AlphaMetrix Group, which topped Crain’s Chicago Business’s list of the city’s fastest-growing companies in 2011, said in the Oct. 10 letter to investors that it hadn’t paid some of the professional traders it uses even though money to do so was removed from the commodity pools.
Pools like AlphaMetrix’s gather money from clients to invest in futures and other derivatives.
“At the parent level, AlphaMetrix Group LLC is working within the capital markets to improve its short-term cash flow,” AlphaMetrix Group said in an e-mailed statement yesterday. “Investor assets remain under the operations of AlphaMetrix LLC, which are on deposit with futures commission merchants and cash custodians and traded by independent investment advisers and commodity trading advisers in accordance with the programs and strategies chosen by each investor.”
The company also disclosed that it fired CFO George Brown and hired Arthur F. Bell Jr. & Associates LLC, an accounting firm, to review its internal controls and recordkeeping.
Brown joined joined AlphaMetrix in March 2008, according to a U.S. Securities and Exchange Commission filing. Before that, he was a consultant to Nature’s Best, which sells dietary supplements, and the CFO of Old London Foods Inc., which makes crackers, according to the document.

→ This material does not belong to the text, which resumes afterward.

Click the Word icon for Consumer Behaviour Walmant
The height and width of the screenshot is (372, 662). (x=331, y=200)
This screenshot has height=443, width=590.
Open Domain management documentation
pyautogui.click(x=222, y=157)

The National Futures Association, an industry-funded regulator that monitors compliance with U.S. Commodity Futures Trading Commission rules related to protection of customer money and fraud, doesn’t comment on potential investigations, said Karen Wuertz, a senior vice president at the Chicago-based organization.
“There has not been an enforcement action taken” against AlphaMetrix, Wuertz said in a phone interview yesterday.

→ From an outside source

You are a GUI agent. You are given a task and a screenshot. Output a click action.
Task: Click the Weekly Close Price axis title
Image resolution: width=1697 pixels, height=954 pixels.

Former British Prime Minister Tony Blair earned $300,000 plus expenses for speaking at the AlphaMetrix 2013 hedge fund summit at the Fontainebleau resort in Miami Beach, Florida, on Jan. 31, Bloomberg Markets magazine reported earlier this year, citing a person familiar with the matter. Blair’s spokeswoman said at the time that the fee was lower.
The firm also hosted a performance last year by CeeLo Green, a member of the band Gnarls Barkley and a judge on the television program “The Voice.”
MF Global customers, who initially had about $1.6 billion of their money disappear, have been repaid about 89 percent of what they are owed by one of the two bankruptcy trustees in that case. A separate trustee for the wind-down of the brokerage unit seeks to repay them 100 percent.
Russell Wasendorf Sr., founder and CEO of futures brokerage Peregrine, was sentenced in January to 50 years in prison for what prosecutors said was a theft of more than $215 million from customers.
A subsidiary of AlphaMetrix was hired in November by the NFA and CME Group, owner of the world’s largest futures exchange, to provide a data aggregation system for monitoring futures customers’ money on deposit at banks after Wasendorf forged those records in the Peregrine case.
The NFA and CME Group always intended AlphaMetrix’s involvement with the project to end once the data aggregation component was complete, according to Wuertz and Laurie Bischel, a CME Group spokeswoman. While AlphaMetrix is still involved, the project is expected to be completed by the end of October, Wuertz said, at which time CME Group and the NFA will operate the system on their own.